In their last big test before the Eastern Intercollegiate Wrestling Association Championships in March, the Quakers put on a show Saturday against Ivy League foes Harvard and Brown.
The Crimson (4-5, 1-2 Ivy) drove the No. 22 Red and Blue (7-3, 2-1) to the edge in many bouts, but the latter avenged last year’s 23-19 loss by winning eight out of 10 bouts to secure a 24-6 victory at the Palestra.
“We were fired up,” junior Canaan Bethea (184 pounds) said. “We came out here wanting to let them know that it’s a tough sport and we’re not willing to give up anything and we want to win more than they do.”
In perhaps the most suspense-filled match of the day, Bethea defeated Harvard’s Josh Popple, 4-2, with a takedown in the second period of sudden victory. Penn’s grappler took revenge — a recurring theme for the Quakers on Saturday — after losing by technical fall to Popple earlier this year at the Binghamton Open.
“[Bethea] could have been a little bit more aggressive on his feet, because that’s where we knew we were going to win the match,” coach Rob Eiter said. “You just can’t keep it that close with a kid that’s really good on top, you got to separate the score a little bit and make him feel more urgency.”
The Quakers started the day 6-0 after No. 20 Mark Rappo scored a 6-3 victory over Jeffrey Ott at 125 pounds, followed by sophomore Jeff Canfora’s 8-5 win against Shay Warren at 133.
The dual’s most awaited bout came next, as No. 13 Steven Keith (141) of Harvard defeated No. 9 C.J. Cobb, 11-4. Keith dominated the first period, accumulating four points and almost three minutes of riding time, never looking back. The Crimson hold a 4-1 edge over Cobb in the series, and the two will rekindle their rivalry at next month’s EIWA Championships.
“One of the strategies for the Harvard team that was real smart is to get that first takedown and it really forced the match into their hands,” Eiter said. “C.J. didn’t have the same pop … at the end of the match he was scoring and attacking; and we’re trying to get him do that right away — not when you’re in a hole and are playing catch-up.”
Midway through the dual, the Quakers were only up 9-6, but the winds quickly turned in their favor, as they took home the remaining five bouts on their way to victory.
First, at 165 pounds, the Quakers’ Casey Kent defeated fellow true freshman Devon Gobbo, 7-5, reversing the situation after falling behind 4-0 early on.
“I was [really] happy with Casey’s match just because he’s [an] 18-year-old freshman, down four to nothing, and just stuck with the game plan, stuck with what he did well,” Eiter said. “Casey just plugged it away — there was plenty of time left and he didn’t force anything.”

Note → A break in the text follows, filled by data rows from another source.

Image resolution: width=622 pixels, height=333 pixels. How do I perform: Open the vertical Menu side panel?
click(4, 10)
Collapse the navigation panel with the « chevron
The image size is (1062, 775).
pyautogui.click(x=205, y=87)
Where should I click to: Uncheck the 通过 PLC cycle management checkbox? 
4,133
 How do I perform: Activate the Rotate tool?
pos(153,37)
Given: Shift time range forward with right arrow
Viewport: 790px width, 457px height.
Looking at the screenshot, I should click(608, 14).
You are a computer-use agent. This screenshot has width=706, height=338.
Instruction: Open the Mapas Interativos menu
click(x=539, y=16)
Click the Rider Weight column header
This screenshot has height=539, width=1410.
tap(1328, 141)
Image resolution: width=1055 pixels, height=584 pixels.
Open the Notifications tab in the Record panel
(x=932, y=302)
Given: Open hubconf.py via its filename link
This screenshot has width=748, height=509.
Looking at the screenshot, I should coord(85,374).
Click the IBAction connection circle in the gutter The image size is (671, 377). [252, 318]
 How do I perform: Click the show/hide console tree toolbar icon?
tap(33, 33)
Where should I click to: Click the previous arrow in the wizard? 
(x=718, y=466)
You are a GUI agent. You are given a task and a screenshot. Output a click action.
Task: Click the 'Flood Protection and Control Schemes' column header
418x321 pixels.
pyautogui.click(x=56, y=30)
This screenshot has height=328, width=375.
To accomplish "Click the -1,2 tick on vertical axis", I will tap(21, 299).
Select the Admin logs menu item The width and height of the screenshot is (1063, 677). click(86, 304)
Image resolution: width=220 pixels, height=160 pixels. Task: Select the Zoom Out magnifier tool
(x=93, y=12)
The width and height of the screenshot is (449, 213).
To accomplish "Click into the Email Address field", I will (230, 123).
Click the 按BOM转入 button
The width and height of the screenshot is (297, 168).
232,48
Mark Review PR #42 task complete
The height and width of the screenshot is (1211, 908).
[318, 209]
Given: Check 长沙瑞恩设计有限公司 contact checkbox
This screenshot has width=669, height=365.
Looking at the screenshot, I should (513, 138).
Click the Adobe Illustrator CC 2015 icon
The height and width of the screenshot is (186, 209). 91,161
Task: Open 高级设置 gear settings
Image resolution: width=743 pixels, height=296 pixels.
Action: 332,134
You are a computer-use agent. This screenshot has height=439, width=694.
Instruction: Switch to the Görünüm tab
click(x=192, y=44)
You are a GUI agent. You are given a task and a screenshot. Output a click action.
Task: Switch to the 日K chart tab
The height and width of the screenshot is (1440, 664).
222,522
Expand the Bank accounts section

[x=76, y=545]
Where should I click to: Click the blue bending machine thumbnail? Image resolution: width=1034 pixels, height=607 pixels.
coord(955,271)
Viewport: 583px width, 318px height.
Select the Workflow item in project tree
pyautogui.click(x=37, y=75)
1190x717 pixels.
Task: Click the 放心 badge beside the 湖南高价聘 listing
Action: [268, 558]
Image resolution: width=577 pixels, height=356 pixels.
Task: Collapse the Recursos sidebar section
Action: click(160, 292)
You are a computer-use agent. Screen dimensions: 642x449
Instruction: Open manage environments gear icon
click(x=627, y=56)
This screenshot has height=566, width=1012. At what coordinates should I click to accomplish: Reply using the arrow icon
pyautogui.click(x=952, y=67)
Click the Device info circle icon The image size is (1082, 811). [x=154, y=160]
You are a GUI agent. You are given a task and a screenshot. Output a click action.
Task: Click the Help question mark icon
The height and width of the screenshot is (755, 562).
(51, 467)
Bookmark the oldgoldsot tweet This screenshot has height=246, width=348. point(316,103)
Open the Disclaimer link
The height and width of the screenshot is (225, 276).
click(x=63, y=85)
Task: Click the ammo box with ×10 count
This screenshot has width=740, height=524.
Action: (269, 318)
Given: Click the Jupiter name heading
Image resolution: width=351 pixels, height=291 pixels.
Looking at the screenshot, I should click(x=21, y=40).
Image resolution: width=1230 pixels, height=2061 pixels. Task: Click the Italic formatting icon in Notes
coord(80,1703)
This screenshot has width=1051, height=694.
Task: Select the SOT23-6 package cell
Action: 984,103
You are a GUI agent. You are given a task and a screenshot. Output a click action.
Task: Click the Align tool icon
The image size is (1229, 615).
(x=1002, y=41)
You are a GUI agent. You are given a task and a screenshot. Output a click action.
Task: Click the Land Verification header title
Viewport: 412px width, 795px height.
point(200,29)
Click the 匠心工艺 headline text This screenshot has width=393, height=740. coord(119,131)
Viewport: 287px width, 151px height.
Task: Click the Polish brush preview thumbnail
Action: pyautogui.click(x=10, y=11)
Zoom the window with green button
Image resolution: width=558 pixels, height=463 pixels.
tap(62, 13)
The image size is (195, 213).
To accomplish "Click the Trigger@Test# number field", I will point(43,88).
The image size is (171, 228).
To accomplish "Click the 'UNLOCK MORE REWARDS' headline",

Penn sophomore Ian Korb (174) then took revenge over Cameron Croy — who had defeated him twice in the past — with a 2-0 victory, thanks to an escape and riding time.
“Korb’s had a little bit of a rollercoaster season … and beating the kid that had beaten him earlier in the year is important for Ian,” Eiter said. “It’s important because that weightclass in our class is wide open; there isn’t one guy that’s really separated himself from the pack.”
Later in the day, the Quakers were victorious in all but one match against the Bears, easily winning the dual, 35-4.
And for a team that has one precise goal in mind, namely the NCAA Championships at Des Moines, Iowa from March 21-23, the recent successes make the future look bright. But to Bethea, the season is all about improving.
“I’m slowly getting better and better and that’s the brightest thing about it,” he said. “As I continue to go on throughout the season, I’m seeing myself execute my moves a little better.”